» **WORK ORDER 1**: In the news report on GP industrial action, what percentage of participating GPs supported immediate action?
» **WORK ORDER 2**: From the news report on GP industrial action, set down word for word the passage from "A letter seen" up to and including "in general practice.".

» **TEXT SEGMENT**:
▶
The NHS faces “alarming” and “dangerous” disruption until Christmas and potentially into 2025, health chiefs have said, after GPs began their first industrial action in 60 years amid a major row over funding.
Hospitals, A&E units and mental health services are already under huge pressure. They are now braced for a surge in demand from thousands of patients turning to them for help after family doctors in England launched work-to-rule action on Thursday.
A letter seen by the Guardian that was sent to senior NHS managers from the national primary care director, Dr Amanda Doyle, said the NHS was preparing for a “worst-case scenario” and that 999 services could be affected.
Meanwhile, separate analysis suggests swamped hospitals could be set for a 10% increase in referrals and up to 200,000 extra patients every month if GPs stop consulting specialists before referring patients.
Speaking to the Guardian, Matthew Taylor, the chief executive of NHS Confederation, said the industrial action would probably have an immediate significant effect. “In some areas, it may take longer for patients to get an appointment with their GP, or they may have to go somewhere else for something that was previously provided in general practice.
“This will pile more pressure onto A&E, mental health and other frontline services where waiting times could grow considerably. This is an alarming situation to be in, particularly after everything the NHS has been through over the last few years, and one that health leaders understand GPs will not have entered lightly.”
In a ballot run by the British Medical Association (BMA), family doctors voted overwhelmingly in favour of taking collective action in protest at the previous government increasing their budget by only 1.9% this year. More than 8,500 GPs took part, with 98.3% supporting immediate action.
The government has pledged to increase their budget for 2024-25 to 6%. Wes Streeting, the health secretary, also announced plans just hours before the ballot result emerged to cut red tape to enable GP surgeries in England to hire more doctors.
Streeting said he wanted to build a “new relationship” with GPs. In a letter to them posted on X, he described general practice as the “heart” of the NHS, but said it “has been neglected for too long”.
◀
» **RECORDS PROVIDED**:
▶
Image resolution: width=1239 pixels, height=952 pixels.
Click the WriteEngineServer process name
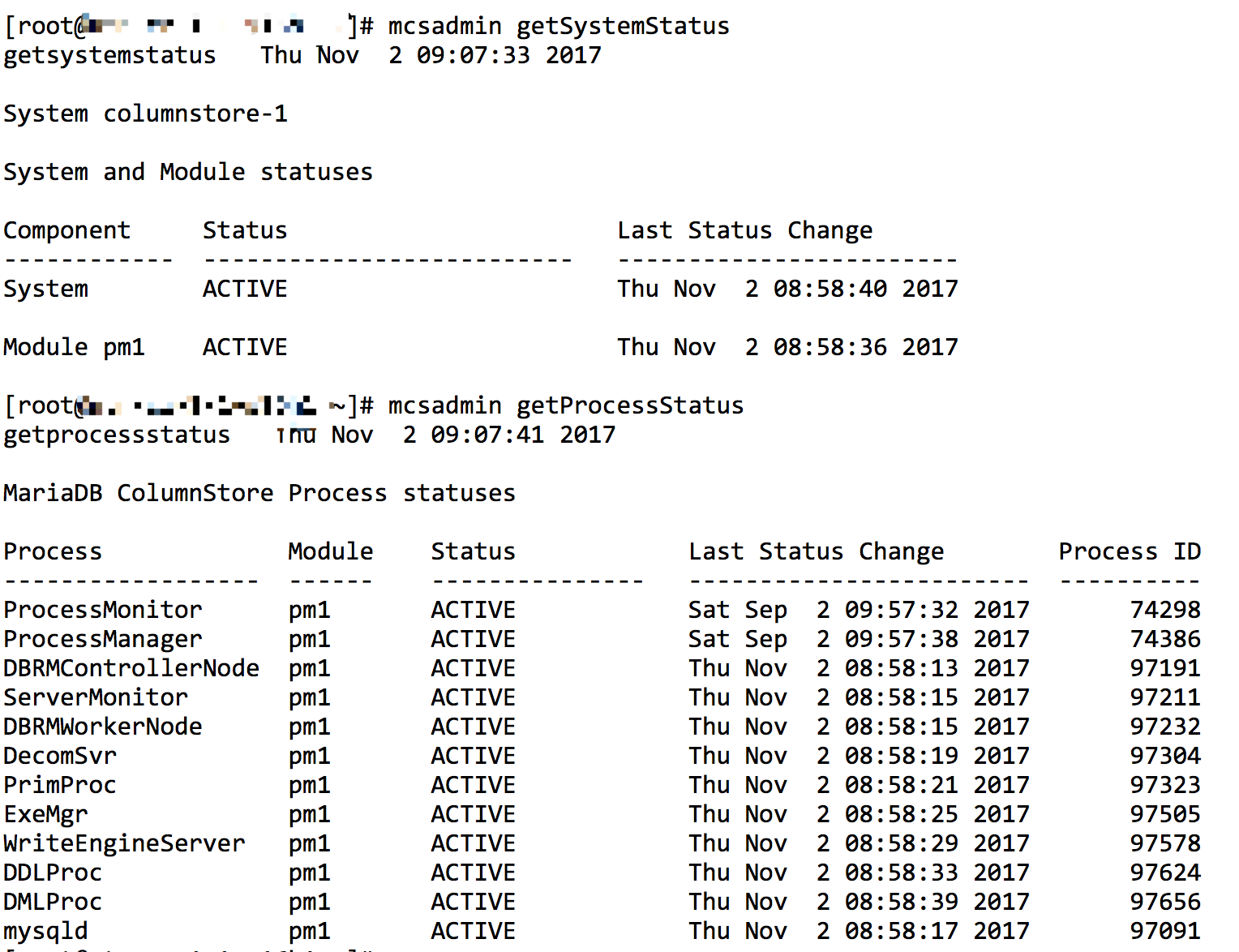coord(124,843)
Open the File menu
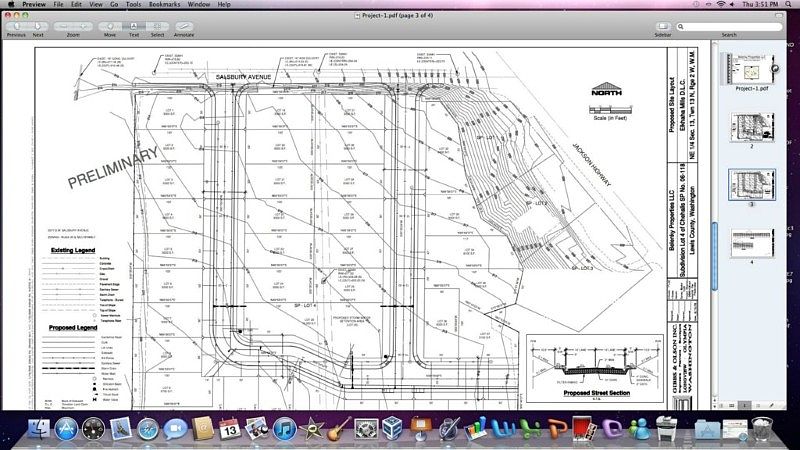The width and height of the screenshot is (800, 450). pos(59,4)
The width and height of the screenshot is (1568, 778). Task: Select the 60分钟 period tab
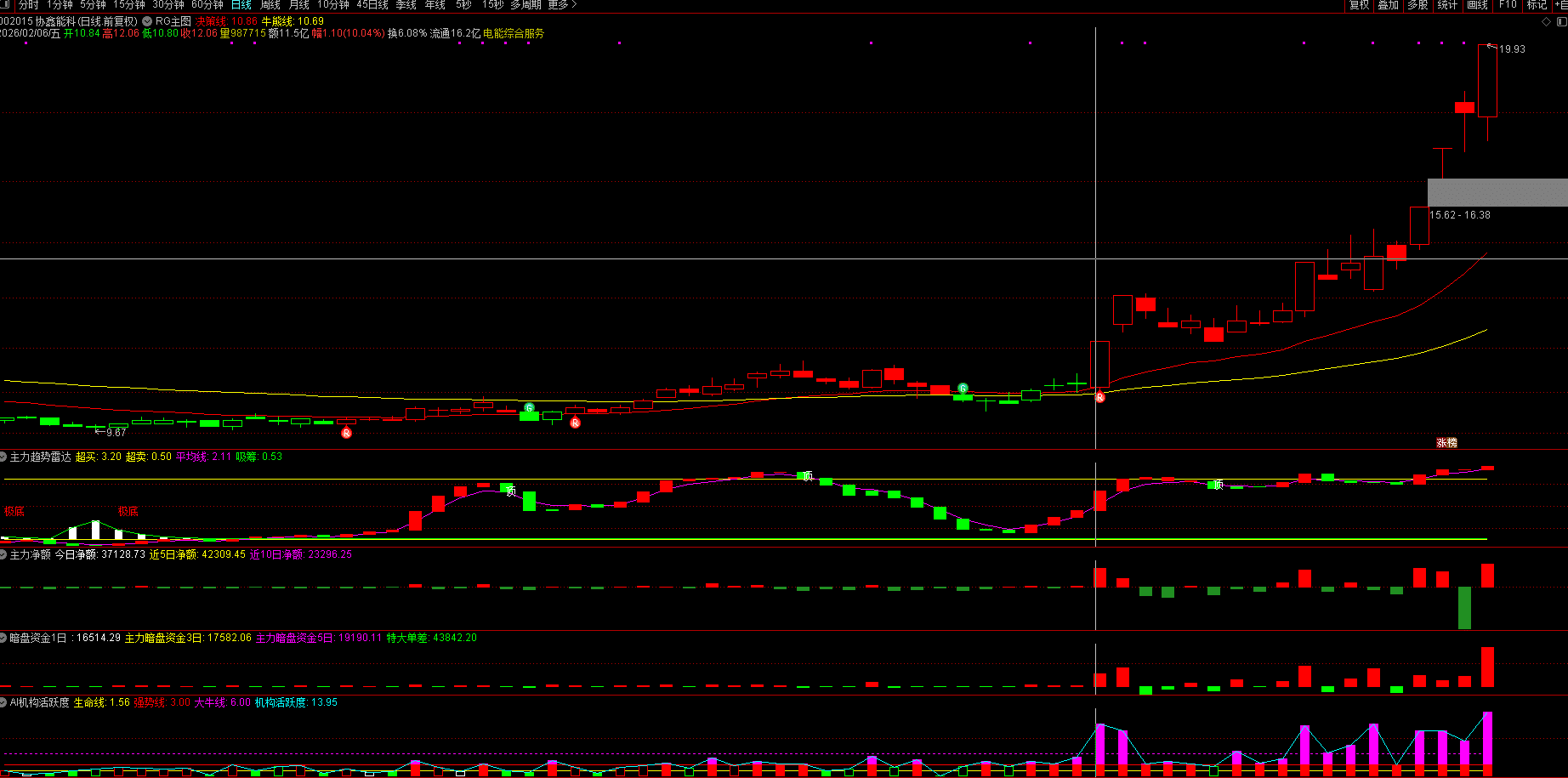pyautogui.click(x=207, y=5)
◀
» **RESPONSE BOX 1**: 98.3% of participating GPs supported immediate action.

» **RESPONSE BOX 2**:
A letter seen by the Guardian that was sent to senior NHS managers from the national primary care director, Dr Amanda Doyle, said the NHS was preparing for a “worst-case scenario” and that 999 services could be affected.
Meanwhile, separate analysis suggests swamped hospitals could be set for a 10% increase in referrals and up to 200,000 extra patients every month if GPs stop consulting specialists before referring patients.
Speaking to the Guardian, Matthew Taylor, the chief executive of NHS Confederation, said the industrial action would probably have an immediate significant effect. “In some areas, it may take longer for patients to get an appointment with their GP, or they may have to go somewhere else for something that was previously provided in general practice.